PAGE EXTRACT
Suicidal teens just as likely to talk to janitor as counsellor, says Minister

Depressed or suicidal teens are just as likely to confide in the school caretaker as they are a guidance counsellor, Education Minister Ruairi Quinn has claimed today.

The former teacher defended Government cuts to guidance counsel services, insisting a whole-school approach can lead to early intervention and prevent the kind of tragedies seen over recent months.

"If somebody trusts a teacher and something has happened, and I know this myself from having taught in third level, they will go to the person with whom they feel most comfortable," Mr Quinn said.

"It could be the cleaner, it could be the maintenance man, or it could be the physical education or sports teacher."

Mr Quinn and Junior Minister responsible for mental health Kathleen Lynch have launched new national guidelines for preventing suicide in secondary schools.

The 10-point plan, which also promotes positive mental health among pupils, will be sent to every school in the country in the coming weeks.

Schools will be asked to evaluate their existing policies for identifying and supporting troubled teens, and adopt the Government guidelines.

The Institute of Guidance Counsellors accused the Government of introducing the guidelines in an attempt to cover up the removal of qualified counsellors from schools.

In a statement, the group said while it was welcome that all members of staff such as trusted teachers be vigilant, a guidance counsellor with therapeutic and counselling training was better equipped to support a child with suicidal thoughts.

“A parent may notice their child’s arm is broken, that does not mean you don’t have to take him to the doctor,” it said.“

“The guidance counsellor is qualified and certified whereas the classroom teacher is overworked and not an expert in counselling or therapeutic intervention.”

The whole school community - including students, teachers, principals, health personnel, school managers and school visitors - will be asked to be vigilant for struggling pupils.

Where an issue is identified, depending on how serious it is, the school then co-operates with the Health Service Executive.

Mr Quinn insisted this would be more effective than employing a single guidance counsellor.

"It's the role of parents, it's the role of the health service, and a whole host of others," he said.

"Guidance counsellors provide guidance in relation to career options and career choices. But they might not necessarily be the first person in the school community to notice a change in the behaviour of a pupil that would warrant further scrutiny.

PROBLEM DETAILS
Extend the article about the school suicide-prevention guidelines, picking up right after its final sentence. The lines that follow come from a separate source.

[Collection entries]
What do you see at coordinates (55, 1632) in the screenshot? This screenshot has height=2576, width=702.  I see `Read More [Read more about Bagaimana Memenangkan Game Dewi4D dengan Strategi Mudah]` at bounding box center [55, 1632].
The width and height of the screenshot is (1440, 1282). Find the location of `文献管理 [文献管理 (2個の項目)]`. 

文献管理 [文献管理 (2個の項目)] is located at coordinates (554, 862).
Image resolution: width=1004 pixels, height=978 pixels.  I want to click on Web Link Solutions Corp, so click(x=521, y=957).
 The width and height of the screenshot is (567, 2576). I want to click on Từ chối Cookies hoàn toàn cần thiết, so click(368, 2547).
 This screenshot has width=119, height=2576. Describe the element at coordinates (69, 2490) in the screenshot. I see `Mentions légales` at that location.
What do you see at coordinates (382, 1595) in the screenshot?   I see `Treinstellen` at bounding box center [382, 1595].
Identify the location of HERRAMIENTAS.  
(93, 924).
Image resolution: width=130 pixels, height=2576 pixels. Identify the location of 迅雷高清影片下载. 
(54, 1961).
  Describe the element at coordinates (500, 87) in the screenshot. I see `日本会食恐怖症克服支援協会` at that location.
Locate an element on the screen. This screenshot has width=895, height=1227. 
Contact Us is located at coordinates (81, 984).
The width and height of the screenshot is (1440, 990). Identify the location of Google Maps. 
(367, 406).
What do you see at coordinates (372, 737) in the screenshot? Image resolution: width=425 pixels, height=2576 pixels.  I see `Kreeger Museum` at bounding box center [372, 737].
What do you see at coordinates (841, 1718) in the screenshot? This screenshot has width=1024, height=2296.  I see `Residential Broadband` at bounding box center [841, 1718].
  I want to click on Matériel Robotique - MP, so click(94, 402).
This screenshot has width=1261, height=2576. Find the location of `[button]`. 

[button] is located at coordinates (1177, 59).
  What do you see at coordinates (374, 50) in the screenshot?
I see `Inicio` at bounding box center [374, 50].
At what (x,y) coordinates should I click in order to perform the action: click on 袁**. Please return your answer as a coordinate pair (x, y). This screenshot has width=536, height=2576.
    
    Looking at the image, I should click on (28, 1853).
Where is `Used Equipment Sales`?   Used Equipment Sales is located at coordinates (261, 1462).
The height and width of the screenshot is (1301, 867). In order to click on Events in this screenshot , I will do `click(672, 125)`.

ANSWER BOX
The guidelines are divided into three parts - support for all pupils, support for some, and support for two.

The latter two sections apply where an issue has been identified with a child and they need more targeted attention. In more serious cases, the Child and Adolescent Mental Health Services, suicide prevention officers and psychologists could be called in.

Mr Quinn announced cuts to guidance counsel services in Budget 2012, demanding that existing teachers be allocated the responsibility as opposed to specifically trained counsellors.

According to the Institute of Guidance Counsellors, one-to-one work with students has been cut back by 51% since the cuts were imposed.

But the minister insisted the Government was trying to do its best with the money available.

"Guidance counsellors remain central to the provision of support and counselling when it is identified as being necessary," he said.

"But we see a role for the maths teacher, the English teacher, the sports physical education person if a young person's behaviour starts to change very dramatically."

Meanwhile, the new suicide prevention guidelines have been welcomed by the HSE's National Office for Suicide Prevention.

Director Gerry Raleigh said they were evidence of a further need to develop inter-agency relationships - between the departments of education and health - if suicide rates are to be tackled.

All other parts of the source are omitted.